Vom Bundeswehr-Feldlager im nordafghanischen Masar-i-Scharif aus telefonierte Merkel am Montag mit Präsident Hamid Karsai. Dabei drückte sie dem Präsidenten ihr persönliches Beileid und das der deutschen Bevölkerung anlässlich der "schrecklichen Tat des US-Soldaten" aus.

Merkel sicherte Karsai nach Angaben des Regierungssprechers Steffen Seibert zu, die Internationale Schutztruppe Isaf werde alles unternehmen, um die Umstände der Tat aufzuklären. Über den geplanten Termin zum Abzug der Nato-Kampftruppen aus Afghanistan 2014 äußerte sie sich skeptisch.

Der politische Versöhnungsprozess mit Aufständischen wie den Taliban habe zwar einige Fortschritte gemacht, sagte sie bei einem Truppenbesuch im nordafghanischen Masar-i-Scharif am Montag. Er sei aber noch nicht auf einem Stand, bei dem man sagen könne, „wir können heute hier abziehen. Und deshalb kann ich auch noch nicht sagen, schaffen wir das bis 2013/2014. Der Wille ist da, wir wollen das schaffen, und daran wird gearbeitet.“

Ziviler Aufbau „essenziell“

Neben dem politischen Versöhnungsprozess, den die afghanische Regierung vorantreiben müsse, sei auch der zivile Aufbau durch internationale Geber essenziell, sagte Merkel. Ein „Test“ werde die Schließung des deutschen zivil-militärischen Wiederaufbauteams im nordostafghanischen Feisabad im kommenden Oktober werden. „Dann werden die afghanischen Kräfte dort ganz alleine die Verantwortung haben. Und gleichzeitig wollen wir die zivile Aufbauarbeit dort natürlich fortsetzen.“ Dann werde sich zeigen, „ob diese Übergabe in Verantwortung auch wirklich klappt“.

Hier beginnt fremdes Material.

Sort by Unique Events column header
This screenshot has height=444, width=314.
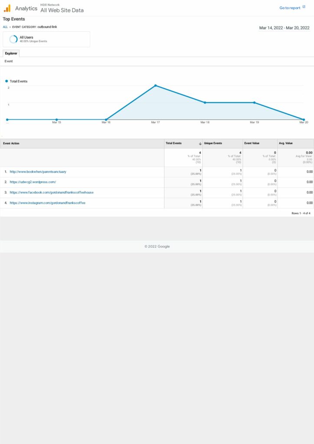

Merkel war am Morgen unter schärfsten Sicherheitsvorkehrungen zu einem nicht angekündigten Besuch in Afghanistan eingetroffen. Im Bundeswehr-Feldlager in Masar-i-Scharif informierte sie sich bei den Soldaten über den Einsatz. Zum Auftakt der Visite gedachte sie am Ehrenhain den in Afghanistan gefallenen Soldaten.

Die Tötung von 16 afghanischen Zivilisten durch einen US-Soldaten könnte nach Einschätzung der Regierung in Kabul negative Auswirkungen auf das geplante Abkommen über eine strategische Partnerschaft beider Ländern haben. Die Unterzeichnung des Abkommens könnte sich verzögern, sagte ein Regierungsvertreter am Montag. Über das Abkommen wird seit mehr als einem Jahr verhandelt. Es soll die Rahmenbedingungen für eine weitere Präsenz der USA in Afghanistan auch nach dem geplanten Abzug der Kampftruppen 2014 schaffen.

Am Sonntag hatte ein US-Soldat in der südafghanischen Provinz Kandahar bei einem mutmaßlichen Amoklauf 16 Dorfbewohner erschossen. Zusammen mit der versehentlichen Verbrennung von Exemplaren des Koran dürfte sich die anti-amerikanische Stimmung im Land noch verschärfen. Viele Afghanen sind der Ansicht, dass es Zeit für die USA und die Nato ist, das Land zu verlassen.